The much bigger problem however — the one that makes me tear my hair out when having to work with SAGE — is how it deals with accruals. This is an accounting concept whereby you are aware of income or expenses that will apply to an given accounting period, but for which an invoice has not yet been raised. The classic example is a bill that is issued quarterly in arrears. A quarterly bill for £60 should really be entered as £20 for each of the three months. But when you go to close April’s accounts, that quarter’s bill hasn’t arrived yet, so obviously hasn’t been entered on the system. As such your accounts don’t accurately reflect the costs incurred in the month. So you have to accrue a £20 charge that can be reconciled when the bill finally arrives. Similarly, if the bill is quarterly in advance, you don’t want to just charge the full bill against the month when it arrives, so you assign parts of it to each of the next two months. SAGE makes this remarkably complicated. Bookkeepers and accountants have gotten so used to that they don’t really think about it, but watching the confusion of a new admin assistant learning how to do it drives me insane. As a result, many small businesses just don’t bother doing this and their monthly accounts swing wildly in the months where the bigger invoices hit.
One of my standard rants to accountants is about how, yes, double entry bookkeeping was a great invention in 12th Century, but it’s no longer a useful metaphor for users of a computerised accounting system that should be able to take care of such things by itself. Business owners and managers want to enter sales and purchases, note when these are paid, and then check it all off against the bank statements each month to make sure nothing untoward has happened. They don’t care, and shouldn’t need to care, about journals and ledgers and trial balances.
But there seems to be no such thing as “modern” accounting software. They’re all just computerised versions of an ancient system. Some manage to hide more of the underlying mechanisms more than others, but it doesn’t take much scratching to discover what’s really under the surface.
When we took over the running of Ireland’s oldest ISP a few years back, the accounts were a mess. Customers were billed monthly, quarterly, six monthly, and/or annually – some in advance, some in arrears, some in the middle of their billing cycle. How they were billed also bore little relation to how they actually paid – many of the customers who got annual bills actually paid monthly, for example. Suppliers, in turn, tended to invoice quarterly in advance. Large software development projects also carried a substantial Work in Progress element. It was a huge amount of work at each month end to enter all the necessary accruals and movements, and the resulting P&L and balance sheet were mostly incomprehensible due to the wild swings involved in booking or releasing money from customer pre-payments, often received months earlier, but which have to be treated as a liability until that month’s services have been delivered.
The simple solution to this problem is of course to just allow each invoice (whether sales or purchase) to have an associated ‘period’. A phone bill charges for the previous quarter’s calls, and the following quarter’s line rental. Most companies account for these separately so already split the bill and assign each a different nominal code.

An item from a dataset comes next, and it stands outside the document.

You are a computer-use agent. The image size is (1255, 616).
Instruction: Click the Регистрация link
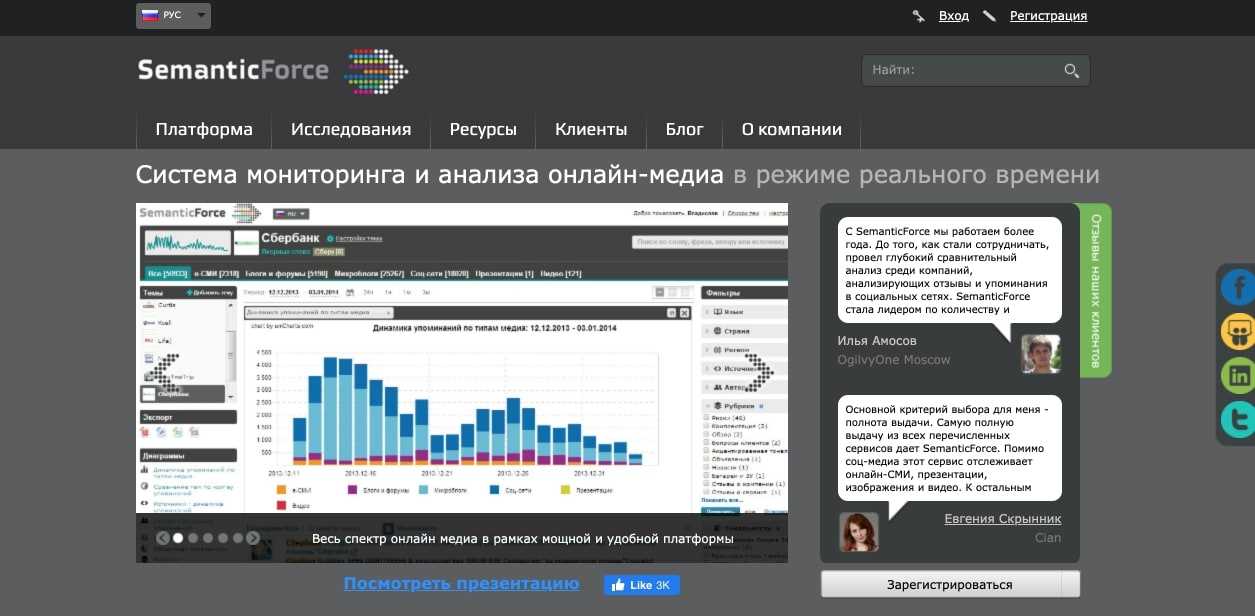pyautogui.click(x=1048, y=16)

The trick is to also add the relevant dates to each: calls from April 06 – June 06, line rental from July 06 – September 06. The software can then do all the calculations it needs for accruals each month without the need for a hideously complex manual month-end process. SAGE, however, doesn’t allow you to do this. They’re not alone. Every accountant I’ve spoken to is completely unaware of any low-end financial software that does. But they all agree that it would make the accounting process much, much simpler for most companies. I can’t believe that no-one else has ever thought of doing this, so I’m left with the assumption that it’s just a giant conspiracy to create unnecessary jobs for millions of accountants and bookkeepers.
So, in frustration, we decided to use a wiki for our accounts instead. Mediawiki with the Semantic extensions makes for a very interesting data store, as I’ve written about previously. For basic accounting information there are only really a few key concepts: purchase invoice, sales invoice, payment made, payment received, bank lodgement, bank statement.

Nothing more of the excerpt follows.